The system may have been most widely practiced in New Orleans, where planter society had created enough wealth to support the system. It also took place in the Latin-influenced cities of Natchez and Biloxi, Mississippi; Mobile, Alabama; St. Augustine and Pensacola, Florida; as well as Saint-Domingue (now the Republic of Haiti). Plaçage became associated with New Orleans as part of its cosmopolitan society.
Emily Clark has challenged the popular notion of plaçage as being a systemic practice based on contractual marriages, and proposes that the practice largely consisted of a broad range of relationships between free women of color and white men that originated in various ways, which often lasted for a lifetime. Genetic evidence strongly supports the historical record of mass intermarriages between white men and women of color in New Orleans.
The plaçage system developed from the predominance of men among early colonial populations, who took women as consorts from Native Americans, free women of color and enslaved Africans. In this period there was a shortage of European women, as the colonies were dominated in the early day by male explorers and colonists.
Given the harsh conditions in the colonies, persuading women to follow the men was not easy. France sent women convicted along with their debtor husbands and in 1719 deported 209 women felons "who were of a character to be sent to the French settlement in Louisiana."
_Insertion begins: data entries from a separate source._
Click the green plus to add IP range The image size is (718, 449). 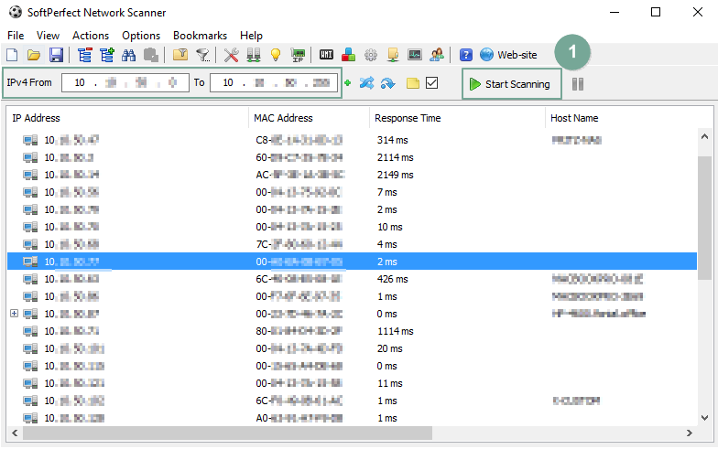click(348, 84)
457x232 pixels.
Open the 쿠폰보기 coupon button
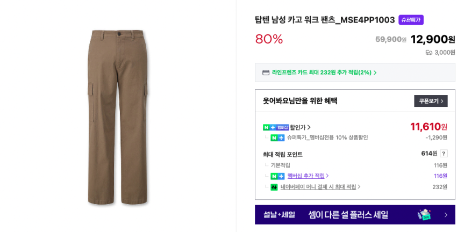point(431,101)
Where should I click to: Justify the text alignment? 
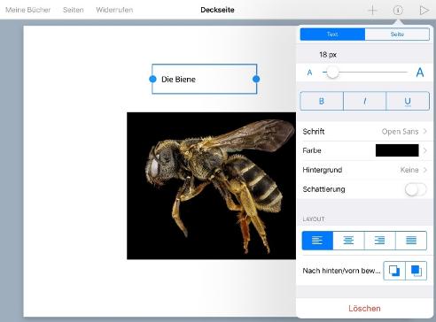pos(411,241)
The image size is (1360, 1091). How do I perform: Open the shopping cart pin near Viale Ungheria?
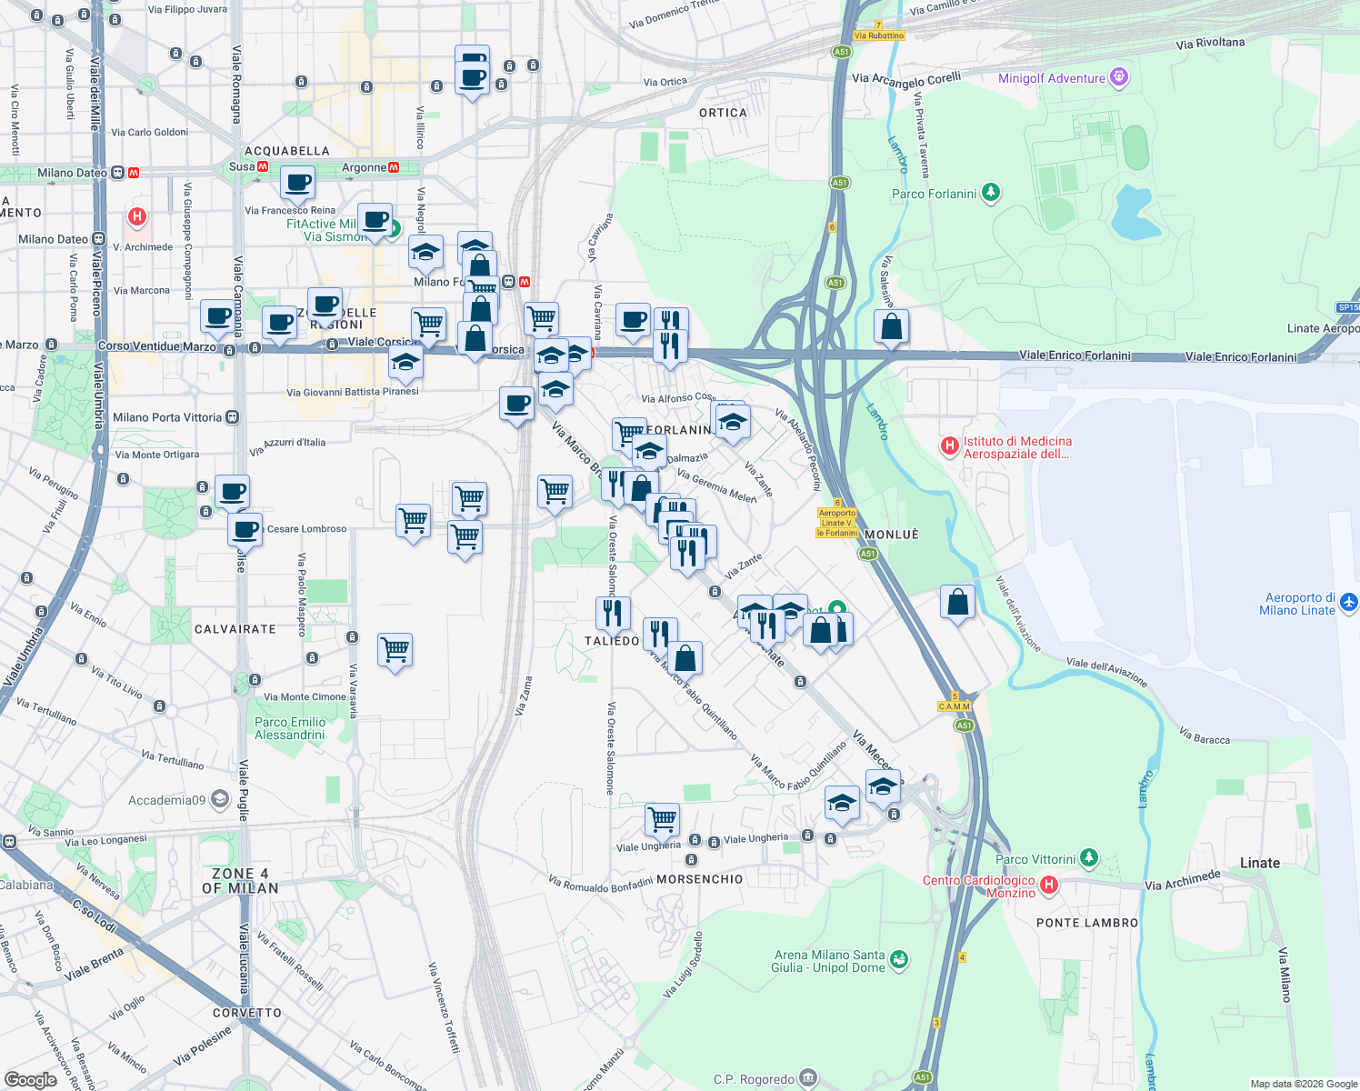pyautogui.click(x=662, y=818)
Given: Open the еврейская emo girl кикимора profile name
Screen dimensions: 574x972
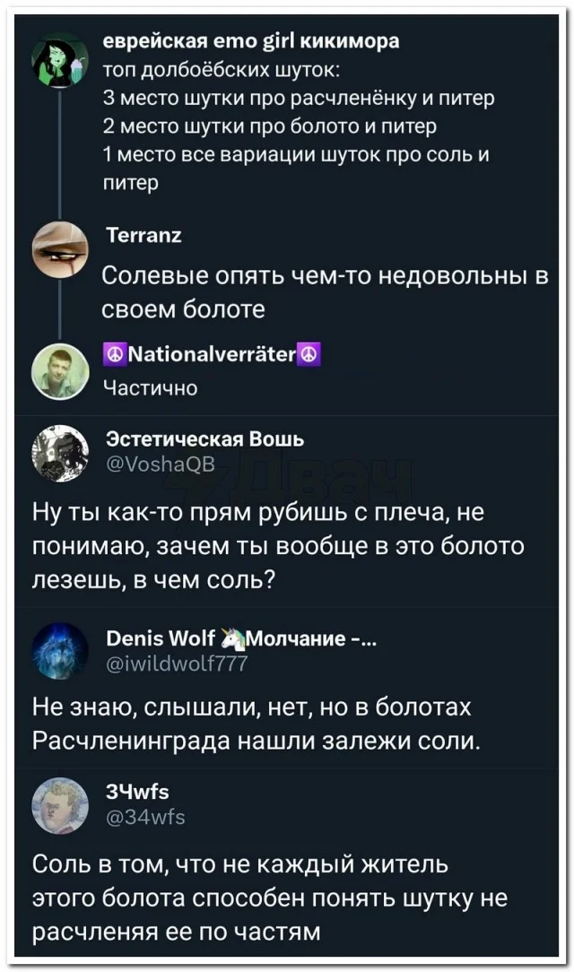Looking at the screenshot, I should point(252,40).
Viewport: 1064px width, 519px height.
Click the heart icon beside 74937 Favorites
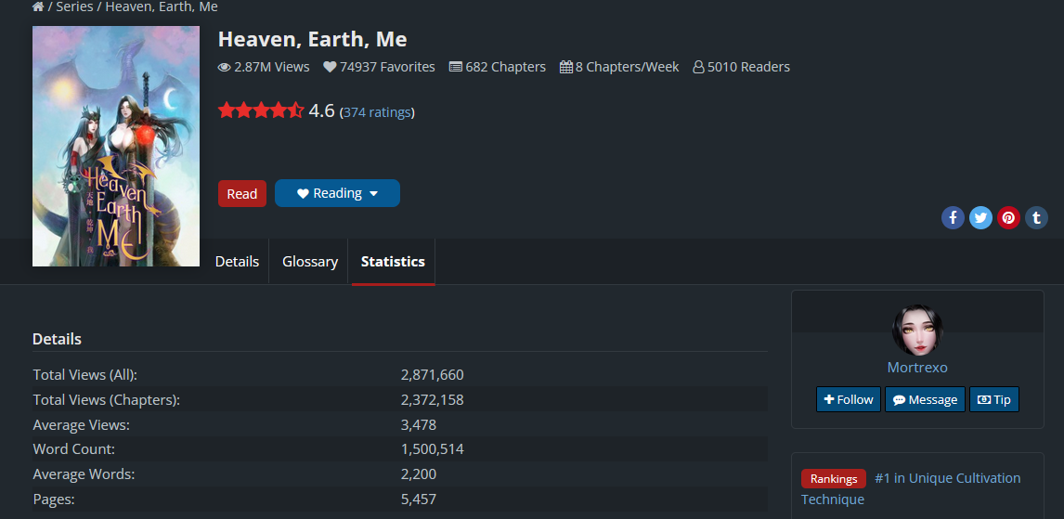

The placage system first developed in Saint-Domingue. France sent women from the poor houses to the West Indies, but they had the reputation of also being former prostitutes from La Salpêtrière, and in 1713 and again in 1743, the authorities in Saint-Domingue complained that Paris sent the settlers unsuitable former prostitutes as wives. The custom of sending brides from France was therefore discontinued in the French West Indies in the mid-18th century, which benefitted the development of a placage system there. A new colonisation policy was adopted in which male colonists from France merely came to the colony to make their fortune and returned to France after a few years during which they did not marry but lived with a free woman of colour.
France also relocated young women orphans known as King's Daughters (French: filles du roi) to their colonies for marriage to both Canada and Louisiana. France recruited willing farm- and city-dwelling women, known as casket or casquette girls, because they brought all their possessions to the colonies in a small trunk or casket.
Historian Joan Martin maintains that there is little documentation that "casket girls", considered among the ancestors of white French Creoles, were brought to Louisiana. The Ursulines, an order of nuns, chaperoned the casket girls until they married. Martin writes that some Creole families who today identify as white had ancestors during the colonial period who were African or multiracial, whose descendants married whites over generations.